Agrón decía algo. Volví a prestarle atención.

—Germánico tenía mucho prestigio entre las tropas por el modo en que manejó el motín después de la muerte de Augusto. Agripina también. Es toda una mujer, Corvino. Dura como el hierro, casada con el ejército, y con más agallas que una docena de centuriones. ¿La conoces?

—¿A Agripina? No, no la conozco personalmente.

—Una lástima. —No era la palabra que yo habría usado—. Si Germánico es el General, Agripina es su mano derecha. El hijo de los dos también será un soldado de primera. El joven Cayo. Calígula.

—¿De veras? —Bebí el vino. Sentía ese cosquilleo en la nuca que me estaba diciendo que aquí había algo importante, pero no lograba identificarlo.

—Sí. Es una lástima que el pobre muriese. —Agrón repartió el resto del másico entre ambas copas—. Habría llegado a emperador. Druso es aceptable, pero no es Germánico. Es como su padre, pura cabeza. —Empujó el plato—. Oye, Corvino, ¿quieres más queso antes de que lo termine?

—No, gracias. Termínalo. Yo… ¡Mierda!

—¿Estás bien, muchacho?

—No. —El pensamiento no tenía nada que ver con el asesinato de Germánico. Era mucho más grave—. Acabo de acordarme. Esta noche Perila y yo tenemos una cena de cumpleaños. En casa de mi madre. —¡Por Júpiter! Perila me mataría—. No tendría que estar aquí, amigo.

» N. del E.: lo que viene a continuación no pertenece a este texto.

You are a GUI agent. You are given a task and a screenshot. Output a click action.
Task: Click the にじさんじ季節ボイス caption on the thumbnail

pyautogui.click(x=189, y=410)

—¡Cálmate! Sólo han pasado dos horas desde el mediodía. Te sobra tiempo. De todos modos, yo invito.

Sacudí la cabeza.

—Helvio Prisco es chapado a la antigua. Cena temprano. Y le prometí a Perila que buscaría una reliquia etrusca para él en el Saepta. —Prisco es el marido de mi madre. Tiene una obsesión con las tumbas—. Lo lamento, Agrón. En otra ocasión, ¿vale?

—Si el matrimonio surte ese efecto, puedes guardártelo. —Agrón sonrió—. Sí, vale. Nos vemos.

Le arrojé al camarero una pieza de plata y me marché deprisa. No había bromeado. Menos de cuatro horas para llegar al Saepta, encontrar un cacharro etrusco de segunda mano para Prisco, luego trotar hasta el Palatino a tiempo para un baño y un cambio de indumentaria. Y más me valía hacerlo, pues de lo contrario Perila me mataría lentamente con sarcasmos. No obstante, me sentía de mejor ánimo después de ver al grandote ilirio.

Ahora sabía por qué Verruga había querido asesinar a su hijo.